### [EXTRACTED TEXT]
------------------------------------------------

THE people of Lockerbie were praised for their dignity by First Minister Alex Salmond as they prepared to mark the 20th anniversary of the Pan Am bombing.
Mr Salmond paid tribute to the community where a series of events will be held on Sunday in memory of the 270 lives which were lost in the tragedy.
Speaking at First Minister's Questions, Mr Salmond told MSPs: "I know the chamber will want to join me in recalling that Sunday marks the 20th anniversary of the Lockerbie air disaster.
"The community in Lockerbie will be observing the anniversary with a dignified programme of events to mark the occasion. Our thoughts are with them and all those whose lives have been affected by this atrocity."
Mr Salmond's comments coincided with the latest stage in the appeal of Abdelbaset Ali Mohmed al Megrahi, who has always maintained that he was wrongly convicted of the 1988 bombing.
Megrahi's solicitor Tony Kelly said after yesterday's hearing at the Appeal Court in Edinburgh that the appointment of a special advocate to consider controversial secret documents had been confirmed.
Last month three judges denied his appeal to be freed from Greenock Prison pending an appeal against conviction after it emerged the 56-year-old former Libyan intelligence agent had been diagnosed with prostate cancer and that the disease had spread.
Lord Hamilton said the court was not persuaded the convicted bomber should be released on compassionate grounds as a result of the atrocity.
Although Megrahi could die from the disease he was not "suffering material pain or disability".
Dr Jim Swire, spokesman for British relatives who lost loved ones, criticised the refusal to grant Megrahi bail and said: "It has never been our goal to seek revenge.
"And the refusal of a return to his family for a dying man whose verdict is not even yet secure looks uncomfortably like either an aspect of revenge - or perhaps timidity."
Megrahi is serving a life sentence with a minimum term of 27 years for the bombing of PanAm flight 103 in 1988.

------------------------------------------------

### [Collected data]
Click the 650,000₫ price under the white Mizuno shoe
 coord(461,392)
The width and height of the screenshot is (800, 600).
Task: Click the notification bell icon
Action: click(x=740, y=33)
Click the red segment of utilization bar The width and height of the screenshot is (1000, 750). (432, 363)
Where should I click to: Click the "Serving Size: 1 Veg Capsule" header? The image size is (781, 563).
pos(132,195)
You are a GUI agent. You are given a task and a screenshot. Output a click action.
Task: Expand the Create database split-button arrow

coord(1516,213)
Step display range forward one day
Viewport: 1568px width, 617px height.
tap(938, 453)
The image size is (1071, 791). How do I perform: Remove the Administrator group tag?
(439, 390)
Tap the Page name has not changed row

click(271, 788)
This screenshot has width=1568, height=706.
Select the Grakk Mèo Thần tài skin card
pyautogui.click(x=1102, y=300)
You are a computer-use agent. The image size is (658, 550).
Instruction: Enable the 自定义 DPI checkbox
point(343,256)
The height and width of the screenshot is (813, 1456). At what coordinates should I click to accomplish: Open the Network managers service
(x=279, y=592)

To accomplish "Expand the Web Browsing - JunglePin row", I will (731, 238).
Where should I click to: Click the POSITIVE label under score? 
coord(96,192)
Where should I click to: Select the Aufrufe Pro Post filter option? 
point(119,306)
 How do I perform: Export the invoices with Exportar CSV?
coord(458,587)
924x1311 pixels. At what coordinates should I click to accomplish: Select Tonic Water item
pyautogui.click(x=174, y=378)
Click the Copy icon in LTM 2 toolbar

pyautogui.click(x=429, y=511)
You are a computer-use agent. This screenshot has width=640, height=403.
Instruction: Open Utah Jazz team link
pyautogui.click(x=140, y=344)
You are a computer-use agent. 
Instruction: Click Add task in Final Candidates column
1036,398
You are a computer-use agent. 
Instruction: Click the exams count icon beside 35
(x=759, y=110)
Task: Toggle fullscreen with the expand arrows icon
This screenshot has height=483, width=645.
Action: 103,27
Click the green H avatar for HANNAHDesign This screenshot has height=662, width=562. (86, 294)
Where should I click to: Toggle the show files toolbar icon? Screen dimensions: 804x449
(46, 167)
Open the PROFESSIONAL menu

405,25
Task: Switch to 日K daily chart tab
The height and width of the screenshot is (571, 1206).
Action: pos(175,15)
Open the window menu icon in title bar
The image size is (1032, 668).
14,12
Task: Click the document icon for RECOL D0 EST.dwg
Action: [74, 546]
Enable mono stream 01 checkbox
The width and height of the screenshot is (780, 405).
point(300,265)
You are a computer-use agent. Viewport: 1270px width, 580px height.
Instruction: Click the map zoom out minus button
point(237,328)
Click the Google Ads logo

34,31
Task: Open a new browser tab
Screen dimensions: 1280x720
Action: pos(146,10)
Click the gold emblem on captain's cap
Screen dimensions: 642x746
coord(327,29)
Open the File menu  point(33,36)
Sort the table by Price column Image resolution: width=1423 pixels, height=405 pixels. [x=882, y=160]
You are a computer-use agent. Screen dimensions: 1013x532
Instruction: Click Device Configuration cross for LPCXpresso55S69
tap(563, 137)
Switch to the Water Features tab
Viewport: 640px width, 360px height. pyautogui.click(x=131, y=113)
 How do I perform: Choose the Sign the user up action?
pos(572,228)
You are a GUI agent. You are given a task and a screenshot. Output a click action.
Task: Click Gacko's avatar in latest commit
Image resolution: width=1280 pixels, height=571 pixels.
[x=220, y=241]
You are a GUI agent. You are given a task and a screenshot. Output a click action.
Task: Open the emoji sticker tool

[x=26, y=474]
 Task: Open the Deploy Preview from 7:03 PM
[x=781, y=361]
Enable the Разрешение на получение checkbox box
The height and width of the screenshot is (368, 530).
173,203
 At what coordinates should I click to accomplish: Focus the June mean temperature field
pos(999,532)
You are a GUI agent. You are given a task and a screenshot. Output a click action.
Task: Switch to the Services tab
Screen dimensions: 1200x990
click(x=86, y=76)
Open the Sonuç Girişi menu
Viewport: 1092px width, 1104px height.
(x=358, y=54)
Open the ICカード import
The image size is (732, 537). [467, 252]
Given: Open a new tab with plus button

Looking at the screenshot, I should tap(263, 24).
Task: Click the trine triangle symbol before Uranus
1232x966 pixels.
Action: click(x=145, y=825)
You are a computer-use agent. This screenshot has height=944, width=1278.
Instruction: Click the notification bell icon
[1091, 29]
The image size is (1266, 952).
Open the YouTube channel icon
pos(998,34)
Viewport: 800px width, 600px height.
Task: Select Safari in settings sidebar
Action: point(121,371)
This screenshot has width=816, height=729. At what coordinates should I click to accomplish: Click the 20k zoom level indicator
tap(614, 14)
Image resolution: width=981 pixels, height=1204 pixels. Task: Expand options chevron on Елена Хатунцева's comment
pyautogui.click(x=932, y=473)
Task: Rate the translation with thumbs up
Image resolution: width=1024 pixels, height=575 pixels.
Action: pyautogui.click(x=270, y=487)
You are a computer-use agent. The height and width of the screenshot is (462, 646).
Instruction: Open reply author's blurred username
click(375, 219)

------------------------------------------------

### [DIRECTIONS FOR THIS TASK]
According to the Lockerbie anniversary article, what minimum term must Megrahi serve of his life sentence?

### [PROBLEM SOLUTION]
27 years